Then I remember beginning to coalesce back into two selves, my real world self and my trip world self. I had a conversation with my trip self. He said to me “it’s nice to be back isn’t it?” I was overcome with a joyful clarity, like the clarity of the air after a hurricane. None of my real world baggage had returned and I had this sensation of absolute clarity, as if I could see something as clearly at 10ft as I could at 10 miles. I replied that I do not remember being here before. Trip Doug replied that I had been there before, 20 years ago when I had tripped at a house on Fire Island. I then remembered that trip, recalled just getting over that edge that separated reality from this world for the first time that 23 years ago. I remembered much of that trip, details that had been long forgotten. He said “you never got far enough into this world to see me but I could see you. You knew there was more there didn’t you? I was the one who put the idea in your head to trip again. You didn’t even remember the details of your last trip, you just knew for some reason you wanted to come back here. I was the one that made you come back.”

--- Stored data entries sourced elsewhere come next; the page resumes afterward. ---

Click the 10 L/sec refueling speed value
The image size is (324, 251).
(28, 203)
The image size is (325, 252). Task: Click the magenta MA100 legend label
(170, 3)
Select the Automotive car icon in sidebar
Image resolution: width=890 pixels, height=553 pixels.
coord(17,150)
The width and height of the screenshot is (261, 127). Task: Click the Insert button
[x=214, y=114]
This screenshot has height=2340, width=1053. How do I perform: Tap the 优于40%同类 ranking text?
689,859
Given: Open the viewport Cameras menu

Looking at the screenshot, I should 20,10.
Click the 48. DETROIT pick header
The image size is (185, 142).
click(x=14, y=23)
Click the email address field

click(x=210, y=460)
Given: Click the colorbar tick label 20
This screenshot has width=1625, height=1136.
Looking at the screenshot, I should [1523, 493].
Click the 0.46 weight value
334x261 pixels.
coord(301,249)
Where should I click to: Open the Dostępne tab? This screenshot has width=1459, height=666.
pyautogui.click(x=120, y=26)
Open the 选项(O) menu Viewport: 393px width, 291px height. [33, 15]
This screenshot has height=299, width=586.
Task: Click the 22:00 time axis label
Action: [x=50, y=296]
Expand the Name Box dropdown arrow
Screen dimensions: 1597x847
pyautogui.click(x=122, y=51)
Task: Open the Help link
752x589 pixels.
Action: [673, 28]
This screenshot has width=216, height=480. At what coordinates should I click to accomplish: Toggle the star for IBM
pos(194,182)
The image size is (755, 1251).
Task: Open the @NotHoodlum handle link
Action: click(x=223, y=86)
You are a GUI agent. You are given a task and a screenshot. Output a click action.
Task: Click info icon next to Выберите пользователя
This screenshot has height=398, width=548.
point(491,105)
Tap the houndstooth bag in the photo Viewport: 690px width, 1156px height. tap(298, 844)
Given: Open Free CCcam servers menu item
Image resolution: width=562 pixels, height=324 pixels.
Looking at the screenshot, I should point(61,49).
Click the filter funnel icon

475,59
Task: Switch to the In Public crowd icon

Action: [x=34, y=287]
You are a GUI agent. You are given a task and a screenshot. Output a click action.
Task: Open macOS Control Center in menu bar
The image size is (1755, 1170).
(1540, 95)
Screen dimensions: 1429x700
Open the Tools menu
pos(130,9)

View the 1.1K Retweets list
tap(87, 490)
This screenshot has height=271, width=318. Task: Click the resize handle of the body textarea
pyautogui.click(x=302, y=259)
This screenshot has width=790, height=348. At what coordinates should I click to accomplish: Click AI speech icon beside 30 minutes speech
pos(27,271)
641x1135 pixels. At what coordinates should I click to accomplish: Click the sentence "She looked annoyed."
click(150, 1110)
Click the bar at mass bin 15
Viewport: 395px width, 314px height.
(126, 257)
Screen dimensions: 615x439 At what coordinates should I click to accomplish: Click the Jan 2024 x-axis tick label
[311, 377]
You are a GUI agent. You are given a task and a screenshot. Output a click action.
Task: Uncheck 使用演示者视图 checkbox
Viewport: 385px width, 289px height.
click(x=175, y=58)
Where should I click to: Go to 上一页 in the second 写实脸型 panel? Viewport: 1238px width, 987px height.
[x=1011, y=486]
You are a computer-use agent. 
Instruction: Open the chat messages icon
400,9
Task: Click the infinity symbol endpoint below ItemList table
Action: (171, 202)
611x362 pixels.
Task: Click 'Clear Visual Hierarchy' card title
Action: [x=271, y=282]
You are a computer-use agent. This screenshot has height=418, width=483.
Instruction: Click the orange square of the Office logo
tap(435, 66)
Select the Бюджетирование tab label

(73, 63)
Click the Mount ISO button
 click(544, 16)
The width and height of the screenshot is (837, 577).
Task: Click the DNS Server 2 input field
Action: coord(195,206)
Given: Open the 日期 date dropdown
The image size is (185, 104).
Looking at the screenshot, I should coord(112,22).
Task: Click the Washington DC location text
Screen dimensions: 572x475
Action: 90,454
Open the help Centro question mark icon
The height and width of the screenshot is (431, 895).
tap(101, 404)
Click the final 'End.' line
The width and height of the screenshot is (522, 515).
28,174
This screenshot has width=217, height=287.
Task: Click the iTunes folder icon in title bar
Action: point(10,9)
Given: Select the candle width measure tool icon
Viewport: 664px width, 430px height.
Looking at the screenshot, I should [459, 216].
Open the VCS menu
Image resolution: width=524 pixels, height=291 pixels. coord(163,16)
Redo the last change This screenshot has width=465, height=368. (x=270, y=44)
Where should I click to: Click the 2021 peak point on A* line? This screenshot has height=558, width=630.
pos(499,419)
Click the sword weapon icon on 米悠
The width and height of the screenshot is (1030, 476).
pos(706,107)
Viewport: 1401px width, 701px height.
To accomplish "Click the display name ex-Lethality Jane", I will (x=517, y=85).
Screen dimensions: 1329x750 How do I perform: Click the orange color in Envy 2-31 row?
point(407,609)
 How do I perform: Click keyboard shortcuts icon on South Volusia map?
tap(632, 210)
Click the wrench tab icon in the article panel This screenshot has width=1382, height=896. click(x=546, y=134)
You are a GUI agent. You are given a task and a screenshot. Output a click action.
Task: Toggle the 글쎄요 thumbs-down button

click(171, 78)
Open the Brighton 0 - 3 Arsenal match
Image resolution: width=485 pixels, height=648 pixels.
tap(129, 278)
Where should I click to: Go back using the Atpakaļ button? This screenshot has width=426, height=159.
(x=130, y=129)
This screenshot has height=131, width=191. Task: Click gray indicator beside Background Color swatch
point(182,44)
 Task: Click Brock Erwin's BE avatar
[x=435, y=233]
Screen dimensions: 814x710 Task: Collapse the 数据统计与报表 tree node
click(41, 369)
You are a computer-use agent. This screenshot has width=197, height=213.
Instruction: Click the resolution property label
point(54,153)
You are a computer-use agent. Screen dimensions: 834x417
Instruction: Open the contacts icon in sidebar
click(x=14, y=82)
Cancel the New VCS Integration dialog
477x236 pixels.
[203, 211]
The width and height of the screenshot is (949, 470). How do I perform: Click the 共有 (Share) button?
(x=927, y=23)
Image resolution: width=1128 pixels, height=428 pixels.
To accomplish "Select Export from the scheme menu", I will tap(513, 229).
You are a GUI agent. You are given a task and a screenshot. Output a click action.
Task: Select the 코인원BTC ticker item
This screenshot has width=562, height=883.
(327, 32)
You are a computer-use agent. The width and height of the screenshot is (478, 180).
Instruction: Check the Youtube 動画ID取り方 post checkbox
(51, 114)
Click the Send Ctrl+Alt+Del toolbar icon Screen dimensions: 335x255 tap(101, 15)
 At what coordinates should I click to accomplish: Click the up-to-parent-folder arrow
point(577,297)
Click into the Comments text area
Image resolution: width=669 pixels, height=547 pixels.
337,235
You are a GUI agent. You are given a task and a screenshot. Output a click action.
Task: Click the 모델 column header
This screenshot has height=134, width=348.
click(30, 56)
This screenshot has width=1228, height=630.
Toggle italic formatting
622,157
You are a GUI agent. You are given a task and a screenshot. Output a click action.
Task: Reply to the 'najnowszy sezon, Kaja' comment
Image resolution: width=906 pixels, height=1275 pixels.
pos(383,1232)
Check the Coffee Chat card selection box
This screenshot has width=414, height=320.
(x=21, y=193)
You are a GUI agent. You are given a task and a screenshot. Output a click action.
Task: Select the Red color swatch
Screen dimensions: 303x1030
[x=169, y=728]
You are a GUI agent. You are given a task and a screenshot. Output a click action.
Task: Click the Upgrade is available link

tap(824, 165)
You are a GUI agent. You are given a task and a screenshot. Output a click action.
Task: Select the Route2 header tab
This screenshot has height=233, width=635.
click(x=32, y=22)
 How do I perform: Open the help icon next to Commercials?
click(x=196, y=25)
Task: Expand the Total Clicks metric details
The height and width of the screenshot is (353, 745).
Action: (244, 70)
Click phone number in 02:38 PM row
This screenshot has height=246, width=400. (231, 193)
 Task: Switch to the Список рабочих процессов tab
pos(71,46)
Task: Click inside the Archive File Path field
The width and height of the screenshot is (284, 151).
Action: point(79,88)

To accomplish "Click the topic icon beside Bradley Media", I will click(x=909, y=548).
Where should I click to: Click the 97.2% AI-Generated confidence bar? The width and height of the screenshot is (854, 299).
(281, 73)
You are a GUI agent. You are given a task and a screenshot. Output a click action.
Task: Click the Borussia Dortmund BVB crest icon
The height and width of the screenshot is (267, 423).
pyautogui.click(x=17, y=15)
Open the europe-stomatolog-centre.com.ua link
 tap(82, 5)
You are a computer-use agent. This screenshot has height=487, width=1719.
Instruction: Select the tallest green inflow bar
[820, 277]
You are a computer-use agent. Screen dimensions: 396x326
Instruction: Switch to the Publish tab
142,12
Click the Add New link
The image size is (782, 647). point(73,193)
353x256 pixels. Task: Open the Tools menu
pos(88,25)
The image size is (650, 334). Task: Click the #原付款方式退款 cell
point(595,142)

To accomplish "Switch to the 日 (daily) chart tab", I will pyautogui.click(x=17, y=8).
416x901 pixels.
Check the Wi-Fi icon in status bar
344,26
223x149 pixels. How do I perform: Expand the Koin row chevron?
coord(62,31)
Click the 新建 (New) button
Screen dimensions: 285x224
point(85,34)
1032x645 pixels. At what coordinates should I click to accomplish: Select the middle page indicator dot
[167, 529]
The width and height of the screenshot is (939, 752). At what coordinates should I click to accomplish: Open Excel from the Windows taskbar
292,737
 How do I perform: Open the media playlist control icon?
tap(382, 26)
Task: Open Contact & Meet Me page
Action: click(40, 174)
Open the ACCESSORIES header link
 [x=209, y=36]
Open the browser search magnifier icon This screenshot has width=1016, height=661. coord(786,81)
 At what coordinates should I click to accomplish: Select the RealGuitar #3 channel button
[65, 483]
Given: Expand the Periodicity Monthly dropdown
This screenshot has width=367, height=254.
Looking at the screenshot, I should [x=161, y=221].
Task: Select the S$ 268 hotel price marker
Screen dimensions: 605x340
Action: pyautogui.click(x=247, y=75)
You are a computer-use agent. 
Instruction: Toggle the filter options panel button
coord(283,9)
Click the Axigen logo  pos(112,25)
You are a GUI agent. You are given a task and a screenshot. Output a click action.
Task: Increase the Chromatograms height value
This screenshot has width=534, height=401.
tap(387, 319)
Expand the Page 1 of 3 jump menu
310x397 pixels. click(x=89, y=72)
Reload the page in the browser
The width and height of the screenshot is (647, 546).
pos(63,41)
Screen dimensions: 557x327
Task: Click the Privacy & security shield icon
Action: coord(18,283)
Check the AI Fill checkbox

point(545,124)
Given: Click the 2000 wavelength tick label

Trip Doug said “you must remember this feeling. This world is as real as your reality.”
Trip Doug said “you must remember this feeling. This world is as real as your reality.”
It was like there were 2 parallel universes sitting next to each other and I could see them both. I knew reality was right next to me and I remember feeling very reassured that it was indeed there, but I didn’t want to go back yet. “It exists side by side with the world you live in but it is just as real. You can never see things this clearly in your world but you can come back here anytime you need to. Remember this clarity and use it in your reality to remember what is important.” We both laughed and the kaleidoscope patterns started again as I merged together with trip Doug and felt his lightness of spirit and appreciation of life.

T+ 1:00
I ended up back with my wife again and she had become obsessed with the time and how slow it was going. She kept asking Jen what time it was and Jen always seemed to reply with the same time. It seemed like it took an hour for a minute to go by. I did realize that she was improving and I was then overcome by the sensation of swimming through these shaped blue geometric objects the approximate size of dominos but of unexplainable geometric complexity and a morphing of Z shaped white and light blue patterns moving across each of the shapes facades. They were perfectly smooth and I swam through and on them. They were beautiful and felt wonderful on my skin. They dripped off my fingers as if they were water. I swam from my wife over to Jen who was lying on the sofa. She looked at me and asked (laughing) “What the Fuck did you do?’ I asked her how she was doing and she said “OK, I’m keeping an eye on Annie.” I said wouldn’t it be nice to go swimming in the hot tub. I had enjoyed swimming so much on the geometric objects I thought water would be really nice. She fortunately said no that would be a bad idea. I was agreeable and stayed inside.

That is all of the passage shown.